Will Rosenstein recuse himself from overseeing special counsel probe? Not at this point, DOJ says
Deputy U.S. Attorney General Rod Rosenstein
The U.S. Justice Department says Deputy Attorney General Rod Rosenstein has no immediate plans to recuse himself from overseeing the special counsel’s investigation into Russian influence, though he reportedly told colleagues he may need to take that step.
Anonymous sources tell ABC News and the Washington Post that Rosenstein has acknowledged in private conversations that he may have to step away from supervising the investigation by special counsel Robert Mueller. ABC was the first to report the news.
But Justice Department spokesman Ian Prior issued a statement on Friday saying Rosenstein remains in a supervisory role, at this point. “As the deputy attorney general has said numerous times, if there comes a point when he needs to recuse, he will,” Prior said. “However, nothing has changed.”
Rosenstein could be a witness in the investigation he is overseeing if Mueller has expanded his probe of Russian influence to investigate whether Trump obstructed justice by firing FBI director James Comey. Mueller may want to learn about Trump’s conversations with Rosenstein, the Justice Department official who wrote the memo criticizing Comey’s performance before his firing on May 9.
Trump appeared to confirm he was being investigated for obstruction in a tweet on Friday that read: “I am being investigated for firing the FBI Director by the man who told me to fire the FBI Director! Witch Hunt.”

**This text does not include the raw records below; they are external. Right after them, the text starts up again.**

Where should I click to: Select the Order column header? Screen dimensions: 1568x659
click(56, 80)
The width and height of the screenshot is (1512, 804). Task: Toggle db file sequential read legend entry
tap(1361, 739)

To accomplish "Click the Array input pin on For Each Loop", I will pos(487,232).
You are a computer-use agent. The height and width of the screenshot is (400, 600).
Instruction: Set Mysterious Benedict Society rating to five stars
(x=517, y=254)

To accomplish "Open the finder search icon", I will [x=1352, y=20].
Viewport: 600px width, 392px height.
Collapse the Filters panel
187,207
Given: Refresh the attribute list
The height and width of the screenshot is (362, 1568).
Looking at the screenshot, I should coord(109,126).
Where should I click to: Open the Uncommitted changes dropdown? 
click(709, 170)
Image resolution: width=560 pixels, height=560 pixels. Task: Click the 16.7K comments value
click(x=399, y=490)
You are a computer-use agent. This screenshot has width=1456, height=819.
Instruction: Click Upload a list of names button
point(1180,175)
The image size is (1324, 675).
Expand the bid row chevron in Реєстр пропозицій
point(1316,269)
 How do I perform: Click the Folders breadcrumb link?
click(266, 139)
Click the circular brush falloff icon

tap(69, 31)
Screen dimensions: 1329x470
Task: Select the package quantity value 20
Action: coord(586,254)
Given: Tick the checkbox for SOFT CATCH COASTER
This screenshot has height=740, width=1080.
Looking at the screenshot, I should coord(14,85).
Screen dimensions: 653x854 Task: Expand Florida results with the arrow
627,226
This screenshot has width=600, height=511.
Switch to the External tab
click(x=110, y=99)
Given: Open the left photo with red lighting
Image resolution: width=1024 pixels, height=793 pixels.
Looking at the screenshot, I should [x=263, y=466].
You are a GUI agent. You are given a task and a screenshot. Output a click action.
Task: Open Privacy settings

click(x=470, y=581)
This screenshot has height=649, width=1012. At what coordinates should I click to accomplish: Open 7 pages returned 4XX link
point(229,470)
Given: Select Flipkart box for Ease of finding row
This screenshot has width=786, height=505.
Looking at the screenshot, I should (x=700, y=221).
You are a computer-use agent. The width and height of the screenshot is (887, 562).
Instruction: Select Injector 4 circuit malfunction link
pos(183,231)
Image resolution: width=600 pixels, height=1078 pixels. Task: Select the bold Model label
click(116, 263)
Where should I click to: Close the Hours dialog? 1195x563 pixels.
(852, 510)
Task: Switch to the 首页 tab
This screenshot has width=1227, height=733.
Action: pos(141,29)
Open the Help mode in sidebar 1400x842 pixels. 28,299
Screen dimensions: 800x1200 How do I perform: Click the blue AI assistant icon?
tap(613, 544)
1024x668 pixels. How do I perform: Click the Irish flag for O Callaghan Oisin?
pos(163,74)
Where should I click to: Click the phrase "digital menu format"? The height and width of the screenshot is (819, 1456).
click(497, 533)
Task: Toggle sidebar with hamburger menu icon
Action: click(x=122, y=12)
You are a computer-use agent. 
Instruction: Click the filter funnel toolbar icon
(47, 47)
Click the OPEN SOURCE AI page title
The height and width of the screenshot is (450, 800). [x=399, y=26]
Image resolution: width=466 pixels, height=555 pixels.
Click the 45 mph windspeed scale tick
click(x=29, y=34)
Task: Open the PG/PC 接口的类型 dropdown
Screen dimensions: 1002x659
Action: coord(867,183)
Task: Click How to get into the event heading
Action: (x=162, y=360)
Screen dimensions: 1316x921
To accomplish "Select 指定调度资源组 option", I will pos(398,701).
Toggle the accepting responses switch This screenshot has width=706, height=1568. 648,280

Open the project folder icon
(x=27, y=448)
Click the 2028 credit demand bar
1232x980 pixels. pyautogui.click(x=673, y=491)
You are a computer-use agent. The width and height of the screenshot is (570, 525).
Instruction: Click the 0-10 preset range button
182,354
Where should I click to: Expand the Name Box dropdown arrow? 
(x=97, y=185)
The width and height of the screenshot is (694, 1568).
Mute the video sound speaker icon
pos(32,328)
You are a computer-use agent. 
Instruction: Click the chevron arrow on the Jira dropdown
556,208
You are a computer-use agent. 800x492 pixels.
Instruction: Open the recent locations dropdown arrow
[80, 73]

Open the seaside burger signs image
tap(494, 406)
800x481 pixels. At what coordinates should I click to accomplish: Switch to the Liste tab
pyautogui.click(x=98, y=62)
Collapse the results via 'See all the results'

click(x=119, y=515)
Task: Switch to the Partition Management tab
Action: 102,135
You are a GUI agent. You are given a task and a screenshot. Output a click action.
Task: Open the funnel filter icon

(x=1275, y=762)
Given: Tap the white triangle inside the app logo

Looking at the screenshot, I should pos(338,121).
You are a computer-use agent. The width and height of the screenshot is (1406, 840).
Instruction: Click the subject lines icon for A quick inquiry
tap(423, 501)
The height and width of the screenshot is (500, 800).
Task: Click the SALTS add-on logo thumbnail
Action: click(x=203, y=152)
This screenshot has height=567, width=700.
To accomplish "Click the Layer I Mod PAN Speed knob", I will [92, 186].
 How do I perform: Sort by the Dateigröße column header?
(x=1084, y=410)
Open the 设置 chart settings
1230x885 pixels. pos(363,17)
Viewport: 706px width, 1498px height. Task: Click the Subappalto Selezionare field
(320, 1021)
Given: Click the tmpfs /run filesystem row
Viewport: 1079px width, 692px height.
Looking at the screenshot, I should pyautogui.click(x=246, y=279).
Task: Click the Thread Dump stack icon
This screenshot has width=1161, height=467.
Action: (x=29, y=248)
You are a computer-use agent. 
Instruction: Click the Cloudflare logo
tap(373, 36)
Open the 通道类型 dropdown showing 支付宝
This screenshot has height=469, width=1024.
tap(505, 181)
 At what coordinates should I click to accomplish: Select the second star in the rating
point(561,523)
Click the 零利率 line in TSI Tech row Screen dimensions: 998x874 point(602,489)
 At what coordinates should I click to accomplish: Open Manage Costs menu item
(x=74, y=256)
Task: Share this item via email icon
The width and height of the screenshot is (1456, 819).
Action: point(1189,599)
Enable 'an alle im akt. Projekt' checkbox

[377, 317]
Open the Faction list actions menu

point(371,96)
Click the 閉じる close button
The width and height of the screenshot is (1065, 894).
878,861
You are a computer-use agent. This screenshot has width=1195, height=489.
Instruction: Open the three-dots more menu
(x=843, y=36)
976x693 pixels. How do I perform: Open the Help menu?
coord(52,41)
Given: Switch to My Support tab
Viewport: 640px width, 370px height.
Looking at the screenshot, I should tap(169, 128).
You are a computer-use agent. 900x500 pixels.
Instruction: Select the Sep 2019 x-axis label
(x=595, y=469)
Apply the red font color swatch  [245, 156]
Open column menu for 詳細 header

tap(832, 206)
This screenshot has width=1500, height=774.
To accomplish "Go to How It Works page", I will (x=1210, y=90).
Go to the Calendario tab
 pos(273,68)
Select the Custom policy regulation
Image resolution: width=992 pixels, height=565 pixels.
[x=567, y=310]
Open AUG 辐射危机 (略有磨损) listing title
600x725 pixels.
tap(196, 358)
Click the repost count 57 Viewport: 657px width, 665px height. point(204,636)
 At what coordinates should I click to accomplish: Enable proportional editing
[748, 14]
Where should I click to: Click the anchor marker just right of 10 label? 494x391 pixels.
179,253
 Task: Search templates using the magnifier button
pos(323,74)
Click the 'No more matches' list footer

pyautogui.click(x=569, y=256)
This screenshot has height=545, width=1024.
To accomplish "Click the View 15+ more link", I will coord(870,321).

Harvard law professor Noah Feldman argues in a Bloomberg View article that Trump’s tweet could force Rosenstein’s recusal because of his suggestion that Comey’s firing was Rosenstein’s idea. That would leave supervision of the Mueller probe to Associate Attorney General Rachel Brand, a a Harvard law graduate who clerked for Justice Anthony M. Kennedy and ran the Office of Legal Policy at the Justice Department.
Brand is “a horse of a different color from career prosecutors such as Rosenstein, Comey and Mueller,” Feldman says. He speculates that her attitude may be “more informed by the structure of presidential authority and less by unwritten norms of prosecutorial independence.”
According to the ABC report, Rosenstein discussed his potential recusal with Brand and told her she would have to take over his role if he did so.